====== Records to use ======

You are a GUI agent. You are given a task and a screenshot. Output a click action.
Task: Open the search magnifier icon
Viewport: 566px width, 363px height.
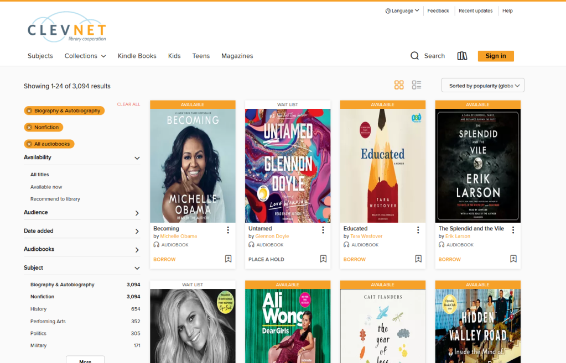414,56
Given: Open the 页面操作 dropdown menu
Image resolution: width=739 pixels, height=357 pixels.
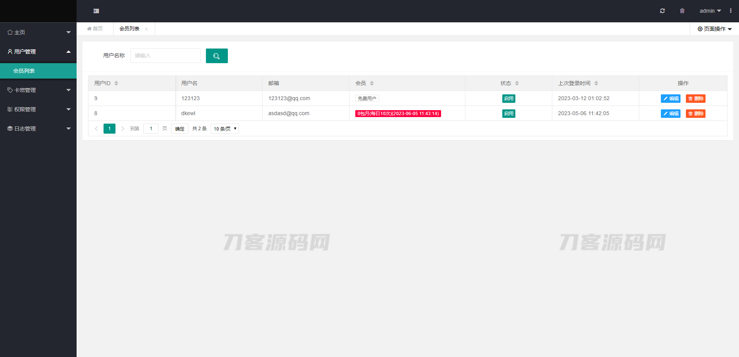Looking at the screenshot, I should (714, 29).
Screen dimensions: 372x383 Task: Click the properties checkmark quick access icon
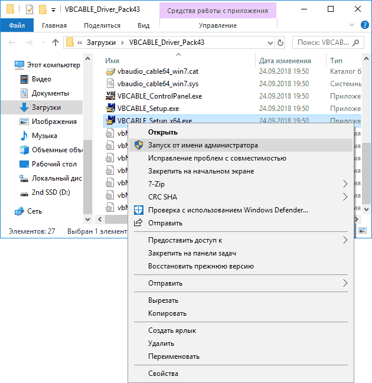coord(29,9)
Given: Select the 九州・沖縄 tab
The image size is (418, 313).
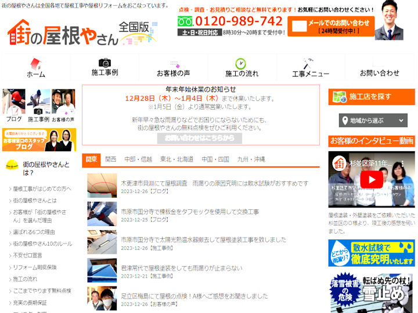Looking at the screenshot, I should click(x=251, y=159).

======
====== Records to use ======

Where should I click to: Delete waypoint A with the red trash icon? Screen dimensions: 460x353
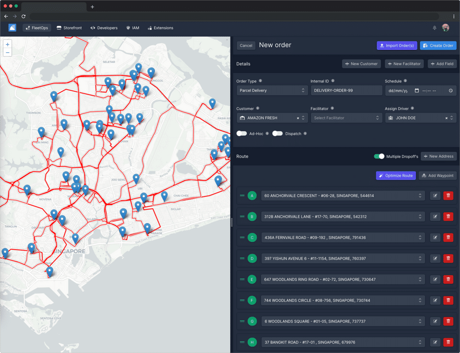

======

■ **Prompt**
Looking at the entries, work out how many lines hold the word "Open". Give the number and nothing else.

■ **Solved exercise**
2